Me dirigí a la puerta, un tipo aburrido y gordo atendía la entrada, llevaba esa mirada fija en la nada, su presencia era igual al de una estatua, cuando pensaba que tenía más vida una roca, este se lanzó sobre mí, me jalo las entradas literalmente de las manos susurrando algo que solo su otro yo pudo ser partícipe de la plática, indignada por su ignorancia servicial, hice caso omiso a lo ocurrido y me dedique a observar el reloj, las manecillas marcaban exactamente las 9 en punto, no lo pude creer, otra vez llegue tarde, afanada entre y busque la numerología señalizada en el ticket, pero para mí grata sorpresa- oh!!! Que creen?
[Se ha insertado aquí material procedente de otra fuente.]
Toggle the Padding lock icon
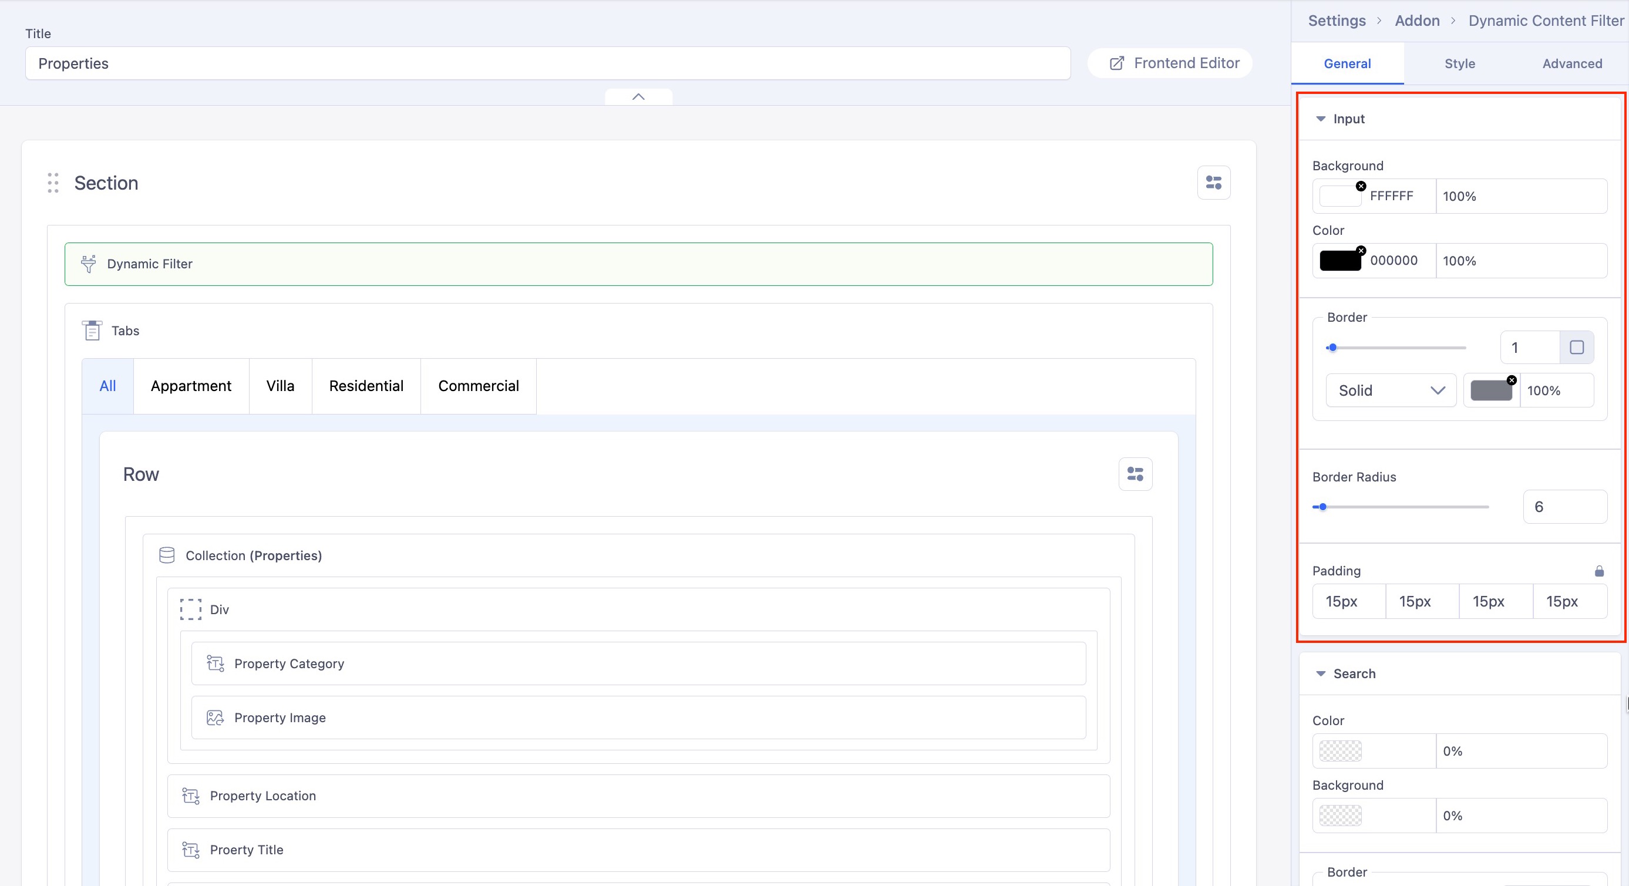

Alguien estaba acomodado y regocijado en mi lugar, eso no era lo peor, la película ya estaba rodando en la pantalla grande, como esos pequeños detalles pueden arruinar el día o más bien la noche a cualquier ser humano.
Sin más preámbulo le dije respetuosamente a mi usurpador que se desplazar a otro lugar, el bandido solo expreso burla e incomprensión, llena de cólera e impotencia salí a quejarme con el gerente, mejor dicho con el primer empleado que se me cruzara.
La bajada de las escalera me parecieron infinitas, apenas podía ver los números en el piso y el temor a caerme se desplazó por la ira del tiempo que estaba desperdiciando en observa la película.
Sentí como lo peor de mi iba saliendo, me estaba transformado de cisne blanco a cisne negro, mis ojos se pusieron rojos, mi cabeza maquineaba la queja, el reclamo que los dejaría mal visto ante los visitantes, mi cuerpo danzaba al ritmo de la furia y el desconcierto por ser violado mi derecho como usuario, iba dispuesta a matar al causante de este acto, de esta obra de maldad.
Encontré al hombresucho de la entrada, desfogue todo mi coraje, expuse mi reclamo, mi indignación, el agravio que viví por la mala organización de vender el mismo puesto a dos personas, no estaba dispuesta a rendirme con una simple disculpa, tenía que ir mas allá, dejar una huella sin precedentes y ensañarles que con el cliente no se juega, al cliente se le respecta.
Terminada mis acusaciones el hombresucho me dijo “señorita esa no es la función de su ticket, la película empezara en 10 minutos”.